◆ **Problem details**: Repeat exactly, and only, the lines of the entries below from the one with "Fact Checking (1261, 1516)" through the one with "[Youtube] (1894, 796)", both ends included.

Collected data
# # #

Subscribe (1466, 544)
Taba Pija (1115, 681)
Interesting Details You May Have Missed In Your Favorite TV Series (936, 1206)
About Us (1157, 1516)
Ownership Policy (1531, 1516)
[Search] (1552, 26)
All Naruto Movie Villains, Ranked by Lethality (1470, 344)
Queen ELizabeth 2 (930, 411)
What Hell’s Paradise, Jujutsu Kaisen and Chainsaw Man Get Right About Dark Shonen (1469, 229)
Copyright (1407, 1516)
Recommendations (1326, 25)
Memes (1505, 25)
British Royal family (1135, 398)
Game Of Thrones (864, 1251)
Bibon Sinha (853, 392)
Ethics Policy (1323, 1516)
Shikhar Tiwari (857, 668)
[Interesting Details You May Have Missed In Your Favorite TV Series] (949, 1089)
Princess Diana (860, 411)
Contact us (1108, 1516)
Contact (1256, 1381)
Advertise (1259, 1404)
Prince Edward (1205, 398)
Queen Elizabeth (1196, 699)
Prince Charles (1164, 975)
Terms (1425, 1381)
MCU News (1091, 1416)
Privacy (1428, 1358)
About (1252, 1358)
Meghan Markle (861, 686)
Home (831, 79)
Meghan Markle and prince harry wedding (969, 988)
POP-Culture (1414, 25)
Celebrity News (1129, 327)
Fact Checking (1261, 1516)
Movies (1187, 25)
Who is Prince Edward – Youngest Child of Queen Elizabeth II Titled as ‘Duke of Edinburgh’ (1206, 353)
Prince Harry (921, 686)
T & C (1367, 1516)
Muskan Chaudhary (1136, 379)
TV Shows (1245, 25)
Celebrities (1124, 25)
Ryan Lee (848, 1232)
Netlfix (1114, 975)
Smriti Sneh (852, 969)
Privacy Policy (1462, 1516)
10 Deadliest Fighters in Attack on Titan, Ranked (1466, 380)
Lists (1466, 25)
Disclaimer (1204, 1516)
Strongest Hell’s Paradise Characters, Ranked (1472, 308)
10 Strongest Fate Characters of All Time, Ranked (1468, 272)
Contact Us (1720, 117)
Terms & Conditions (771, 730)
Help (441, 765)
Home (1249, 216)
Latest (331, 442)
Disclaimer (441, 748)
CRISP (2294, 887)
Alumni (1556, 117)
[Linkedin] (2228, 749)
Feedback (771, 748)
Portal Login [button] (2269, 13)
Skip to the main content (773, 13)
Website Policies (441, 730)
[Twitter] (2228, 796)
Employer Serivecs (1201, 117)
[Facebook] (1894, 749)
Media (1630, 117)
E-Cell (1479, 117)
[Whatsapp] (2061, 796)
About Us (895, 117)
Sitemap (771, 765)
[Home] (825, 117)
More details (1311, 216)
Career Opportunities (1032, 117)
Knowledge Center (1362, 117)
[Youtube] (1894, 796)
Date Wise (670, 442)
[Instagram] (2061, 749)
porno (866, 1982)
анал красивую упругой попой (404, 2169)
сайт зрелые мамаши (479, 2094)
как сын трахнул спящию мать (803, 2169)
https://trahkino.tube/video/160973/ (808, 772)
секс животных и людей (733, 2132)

# # #

◆ **Output of the task**:
Fact Checking (1261, 1516)
Movies (1187, 25)
Who is Prince Edward – Youngest Child of Queen Elizabeth II Titled as ‘Duke of Edinburgh’ (1206, 353)
Prince Harry (921, 686)
T & C (1367, 1516)
Muskan Chaudhary (1136, 379)
TV Shows (1245, 25)
Celebrities (1124, 25)
Ryan Lee (848, 1232)
Netlfix (1114, 975)
Smriti Sneh (852, 969)
Privacy Policy (1462, 1516)
10 Deadliest Fighters in Attack on Titan, Ranked (1466, 380)
Lists (1466, 25)
Disclaimer (1204, 1516)
Strongest Hell’s Paradise Characters, Ranked (1472, 308)
10 Strongest Fate Characters of All Time, Ranked (1468, 272)
Contact Us (1720, 117)
Terms & Conditions (771, 730)
Help (441, 765)
Home (1249, 216)
Latest (331, 442)
Disclaimer (441, 748)
CRISP (2294, 887)
Alumni (1556, 117)
[Linkedin] (2228, 749)
Feedback (771, 748)
Portal Login [button] (2269, 13)
Skip to the main content (773, 13)
Website Policies (441, 730)
[Twitter] (2228, 796)
Employer Serivecs (1201, 117)
[Facebook] (1894, 749)
Media (1630, 117)
E-Cell (1479, 117)
[Whatsapp] (2061, 796)
About Us (895, 117)
Sitemap (771, 765)
[Home] (825, 117)
More details (1311, 216)
Career Opportunities (1032, 117)
Knowledge Center (1362, 117)
[Youtube] (1894, 796)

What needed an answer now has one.